The Aquatech report criticized the design of the farm. The report stated that "until experience over a fully operational annual cycle has been gained," the farm could produce, at best, only 200 tons of fish per year. Dr. Smith's report also made several recommendations for improving production. For instance, it recommended that a higher proportion of fresh water be pumped into the tanks, for purposes of both temperature control and salinity control. This suggestion deviated from the specifications in the Aquacare operating manuals. The 200-ton projection was premised on the assumption that the recommended changes would be implemented.

Meanwhile, Osler, Inc., one of Marine's two fifty-percent shareholders, was in receivership, and A.S. Bergens Skillingsbanken, the other fifty-percent shareholder, was refusing to inject additional capital into the venture.

On November 30, Myers turned the keys to the farm over to Lou McGinn, the Loan Officer in charge of the project at the Royal Bank, and requested that the farm be placed in voluntary receivership. Myers stated that without operating capital he was unable to care for the inventory or pay the staff. He also stated that he had "received a consultant's report regarding the production capabilities of the plant which indicate [sic] that the facility is not viable as it presently is financed." McGinn stated that Myers had told him that he received "a consultant's report" which indicated that "the plant was capable of producing only approximately 200 tons of product per year as opposed to the 360 tons of product per year upon which its financing and viability had been initially contemplated and established." In a letter of January 4, 1989, to McGinn, Myers wrote that:

after the [Aquatech] report indicated an expected tonnage, which was not viable, I received confirmation from the directors and major shareholders to advise the bank and request a receiver. Both they and I considered it wrong to continue operations with this information in our possession.

McGinn understood from Myers that the Aquatech report was one of the factors that led Marine to decide not to inject any more money into the project and to opt for receivership. McGinn informed his supervisor of the development, and the supervisor noted in a memo that "apparently a recent study ... places some question on the viability of the project." 1

At the Royal Bank's request, the Supreme Court of PEI appointed Deloitte & Touche 2 as receiver of Marine's assets. Karen Cramm, a partner in Deloitte's Halifax, Nova Scotia office, was in charge of the receivership. Cramm took instructions on the handling of the assets from the Royal Bank, specifically from McGinn, as well as from the PEI court. The Royal Bank was the sole secured creditor of Marine, with a $ 2.8 million note outstanding. The expectation was that none of Marine's other creditors would get anything out of the sale of the assets; there would be a shortfall.

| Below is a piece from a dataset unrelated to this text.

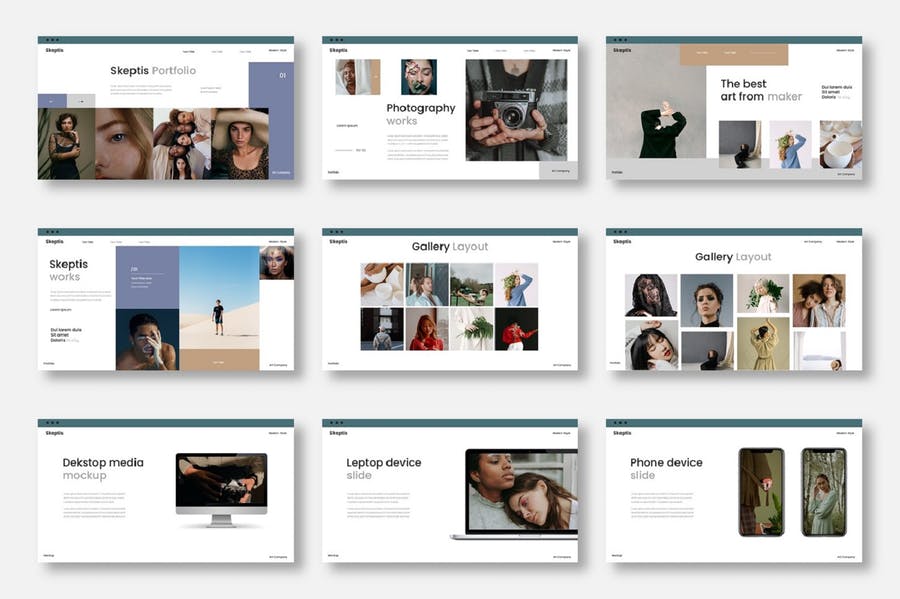Click the Skeptis Portfolio title

click(x=153, y=71)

Cramm immediately took possession of Marine's assets and reviewed the company's financial records. Farm employees were terminated as employees of Marine and rehired as employees of Deloitte, as receiver for Marine. Deloitte decided to sell the farm by means of a public tender. Cramm immediately began preparing an information package which could be sent to potential investors. Around this time Myers showed Cramm both the Aquacare I report and the Aquatech report. Cramm read both reports. She included neither of the reports in the information package, though later she would offer the Aquacare I report alone to prospective purchasers.

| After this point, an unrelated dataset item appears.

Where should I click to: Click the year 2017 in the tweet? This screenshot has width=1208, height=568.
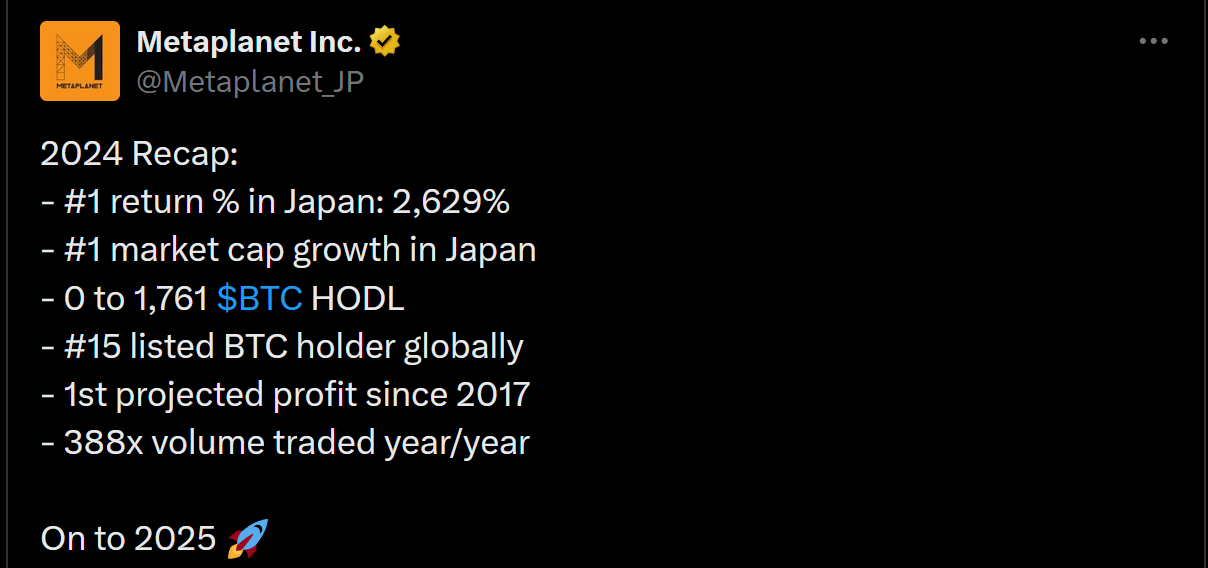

Deloitte placed advertisements in various newspapers, including the Boston Globe, describing the farm and inviting interested readers to contact Deloitte for further information. The ads stated that the "business is intended to be sold on a going-concern basis."

In early December, after learning that Marine had become insolvent, Aquacare contacted Cramm and told her that it wanted access to the plant to conduct a review of plant operations. Aquacare had heard about the Aquatech report, which criticized Aquacare's design and operational specifications. Cramm agreed to Aquacare's request. Aquacare then issued two unsolicited reports, the Aquacare II report on December 15 and the Aquacare III follow-up report on December 20, attempting to rebut the Aquatech report. Aquacare II reviewed plant operations and praised the design and operational specifications of the plant. Aquacare II reasserted that 360-ton production "can be achieved without problem," provided there was proper stocking of fingerlings (young fish), and recommended a fingerling acquisition plan. Aquacare II also blamed Marine's management for the plant's failures. Aquacare III explicitly refuted the Aquatech report. Aquacare did not bill Deloitte for these reports.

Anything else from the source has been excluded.